## Start
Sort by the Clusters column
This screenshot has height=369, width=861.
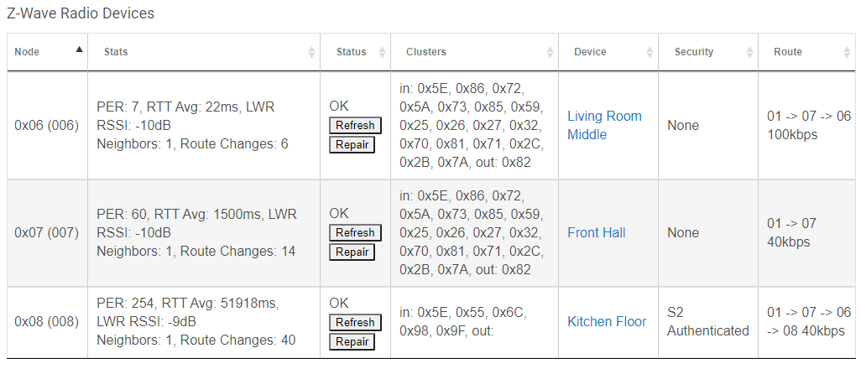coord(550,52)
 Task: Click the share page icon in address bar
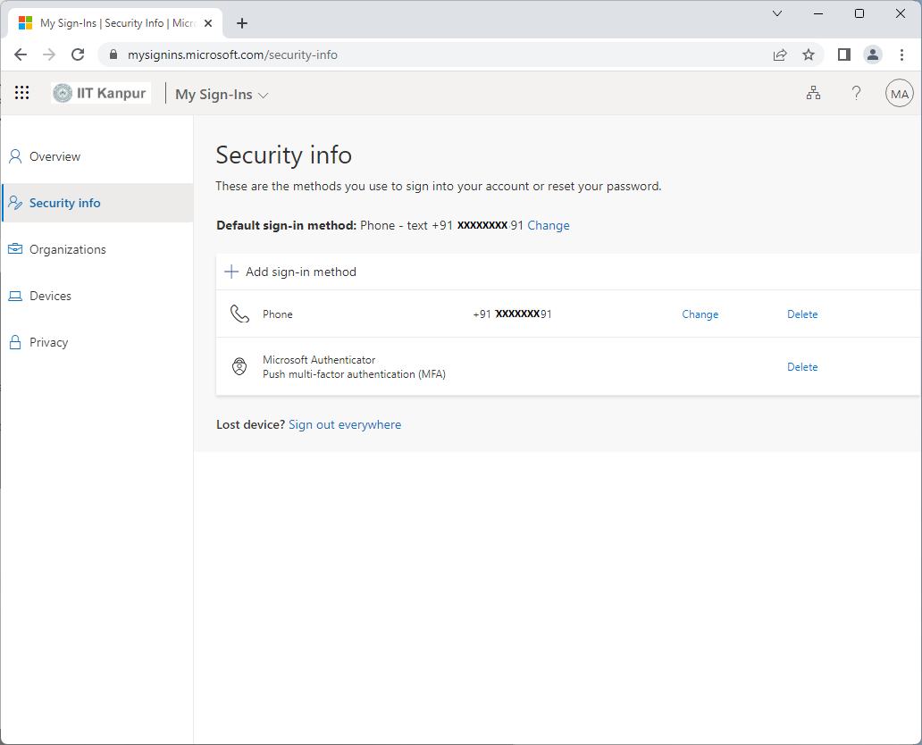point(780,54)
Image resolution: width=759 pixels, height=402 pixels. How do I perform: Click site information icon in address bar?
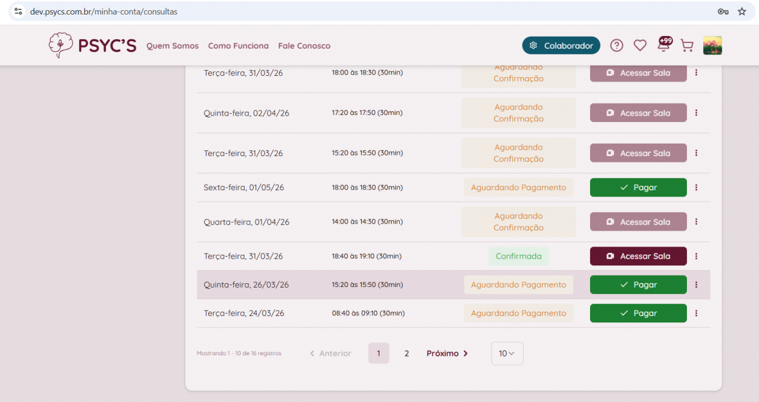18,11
## End
## Start
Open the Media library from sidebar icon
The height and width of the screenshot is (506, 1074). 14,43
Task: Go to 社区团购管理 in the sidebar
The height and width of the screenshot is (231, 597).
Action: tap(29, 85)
## End
### What you should do
Extract each line of the records that contains the word "address", and reproduce those lines unchanged.

### Full output
 Task: Click the share page icon in address bar
Image resolution: width=759 pixels, height=402 pixels. How do I perform: Click site information icon in address bar?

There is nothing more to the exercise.